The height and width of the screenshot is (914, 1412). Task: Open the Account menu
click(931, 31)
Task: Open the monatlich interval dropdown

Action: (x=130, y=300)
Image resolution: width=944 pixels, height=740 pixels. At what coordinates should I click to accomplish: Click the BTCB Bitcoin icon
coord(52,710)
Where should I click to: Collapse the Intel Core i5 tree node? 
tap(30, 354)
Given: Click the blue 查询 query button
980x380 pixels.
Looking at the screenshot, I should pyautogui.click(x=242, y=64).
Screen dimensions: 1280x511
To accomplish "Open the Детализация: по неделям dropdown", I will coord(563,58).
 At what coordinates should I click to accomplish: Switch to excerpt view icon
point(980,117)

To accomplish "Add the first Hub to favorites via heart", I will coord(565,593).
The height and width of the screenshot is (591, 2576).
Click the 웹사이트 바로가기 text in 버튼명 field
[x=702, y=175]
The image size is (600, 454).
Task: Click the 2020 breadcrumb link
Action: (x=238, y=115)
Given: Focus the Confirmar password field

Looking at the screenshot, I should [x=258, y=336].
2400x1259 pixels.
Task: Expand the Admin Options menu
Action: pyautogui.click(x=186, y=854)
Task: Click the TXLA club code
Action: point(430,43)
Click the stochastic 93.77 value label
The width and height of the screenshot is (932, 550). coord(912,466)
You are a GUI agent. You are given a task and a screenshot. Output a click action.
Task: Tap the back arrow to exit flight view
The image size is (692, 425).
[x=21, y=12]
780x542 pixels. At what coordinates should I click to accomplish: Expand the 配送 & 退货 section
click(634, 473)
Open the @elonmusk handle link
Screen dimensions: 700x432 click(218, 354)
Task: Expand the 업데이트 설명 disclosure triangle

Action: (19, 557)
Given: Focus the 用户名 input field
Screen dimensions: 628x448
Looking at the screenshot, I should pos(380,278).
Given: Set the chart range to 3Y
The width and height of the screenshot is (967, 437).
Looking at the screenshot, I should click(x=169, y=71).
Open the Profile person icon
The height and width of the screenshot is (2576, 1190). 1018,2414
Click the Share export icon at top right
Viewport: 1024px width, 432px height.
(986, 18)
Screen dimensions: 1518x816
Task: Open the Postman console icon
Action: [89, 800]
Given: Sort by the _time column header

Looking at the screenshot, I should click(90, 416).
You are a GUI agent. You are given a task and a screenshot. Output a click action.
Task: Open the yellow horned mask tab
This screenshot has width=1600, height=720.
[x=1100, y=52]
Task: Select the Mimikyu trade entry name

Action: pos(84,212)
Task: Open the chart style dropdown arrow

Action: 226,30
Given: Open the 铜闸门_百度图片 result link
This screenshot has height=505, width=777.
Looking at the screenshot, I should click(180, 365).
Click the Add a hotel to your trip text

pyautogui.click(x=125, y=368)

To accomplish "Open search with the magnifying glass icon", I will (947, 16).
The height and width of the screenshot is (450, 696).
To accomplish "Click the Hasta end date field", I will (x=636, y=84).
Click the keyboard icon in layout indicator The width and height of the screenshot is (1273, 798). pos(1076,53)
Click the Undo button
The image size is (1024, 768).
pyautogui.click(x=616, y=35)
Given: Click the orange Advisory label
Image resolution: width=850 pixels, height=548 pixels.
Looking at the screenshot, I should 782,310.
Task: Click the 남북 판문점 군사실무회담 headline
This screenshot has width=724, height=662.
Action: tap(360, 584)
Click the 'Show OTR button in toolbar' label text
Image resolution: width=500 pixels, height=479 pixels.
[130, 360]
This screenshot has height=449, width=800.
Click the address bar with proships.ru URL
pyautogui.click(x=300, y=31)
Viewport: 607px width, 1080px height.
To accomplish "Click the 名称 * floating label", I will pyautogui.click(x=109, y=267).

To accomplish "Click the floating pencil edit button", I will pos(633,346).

What this task involves: Check each line of the records for the word "will", and show the lines that contain it.

Finished exercise:
To accomplish "Open the Детализация: по неделям dropdown", I will coord(563,58).
To accomplish "Add the first Hub to favorites via heart", I will coord(565,593).
To accomplish "Open search with the magnifying glass icon", I will (947, 16).
To accomplish "Click the Hasta end date field", I will (x=636, y=84).
To accomplish "Click the 名称 * floating label", I will pyautogui.click(x=109, y=267).
To accomplish "Click the floating pencil edit button", I will pos(633,346).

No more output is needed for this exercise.